Пройдя по узкой лощине, они вскарабкались на кручу. Ломкий известняк крошился под ногами. Амфитрион чуть не сорвался — в последний момент успел схватиться за узловатый корень. Над беглецами возвышался дуб-исполин. В закатных лучах его листья казались выкованными из меди.
— Становимся на ночлег.
Кефал достал кремни и трут, подумал — и спрятал обратно.
— Обойдемся без костра. Если за нами погоня — увидят.
Они поужинали лепешками и сыром; запили водой из ключа, бившего рядом. От ледяной воды ломило зубы. Достав шерстяную хламиду, Кефал устроился под дубом. Мальчик лег в двух шагах, мысленно поблагодарив маму за теплый плащ. Не хватало снова простудиться! Второй раз Мелампа рядом не окажется… Меламп! Подлый отравитель! Змея подколодная!
— Давай завтра прямо к Сикиону?
— Что мы там забыли? — Кефал приподнялся на локте. — Нам твоего деда искать надо.
— Они ж порознь ушли, дедушка и Меламп. У Сикиона должны встретиться.
— Ну и?..
Вот же непонятливый! А еще взрослый.
— Дойдем до Сикиона, и оттуда — навстречу дедушке. Яд, небось, у Мелампа, гадины черноногой. Если мы перехватим дедушку раньше — Меламп его не отравит.
Кефал задумался.
— Опасно. Они вакханок гнать будут. А тут мы навстречу. Вакханки нас порвут — пикнуть не успеем. Да и вообще… С Персеем аргивяне-загонщики. Что, если яд у кого-то из них? Во время гона знаешь как пить хочется? Подсунут на привале…
— Так что же делать?! — Амфитрион едва не подпрыгнул.
— Говорю ж, искать твоего деда. Когда вакханок погонят, шуму будет — на десять стадий! Если только…
Кефал осекся. Похоже, в голову ему пришла неприятная мысль.
— Если — что?
— Если только он мне не соврал.
— Кто?!
— Косматый.
— Это он тебе рассказал?! Ты с ним заодно?!
Амфитрион вскочил, как ужаленный. Дротик сам прыгнул в руку.
— Сдурел?!
Кефал тоже оказался на ногах, но за оружие хвататься не спешил.

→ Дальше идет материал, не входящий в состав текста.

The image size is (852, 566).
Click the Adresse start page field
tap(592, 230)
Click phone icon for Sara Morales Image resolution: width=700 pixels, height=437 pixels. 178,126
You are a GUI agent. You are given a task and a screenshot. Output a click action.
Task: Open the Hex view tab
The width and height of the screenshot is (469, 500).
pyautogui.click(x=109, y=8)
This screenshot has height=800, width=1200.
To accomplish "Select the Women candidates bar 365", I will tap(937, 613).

Наверное, только это остановило внука Персея.
— Если я с кем и заодно, так с тобой. Стал бы я иначе подставляться? Спасаешь их, задницей рискуешь…
Дротик в руке мальчика опустился.
— Это Косматый тебе наплел? Про дедушку?
— В бане. Между прочим, это ты меня в баню направил! Твой Косматый…
— Он не мой!
— Хорошо, мой Косматый. Он мог мне шею запросто свернуть. Не свернул — размял, и все. Рассказал про заговор…
— И ты ему поверил?!
— Ты б тоже поверил! — вызверился на упрямца Кефал. — Знаешь, какой он убедительный?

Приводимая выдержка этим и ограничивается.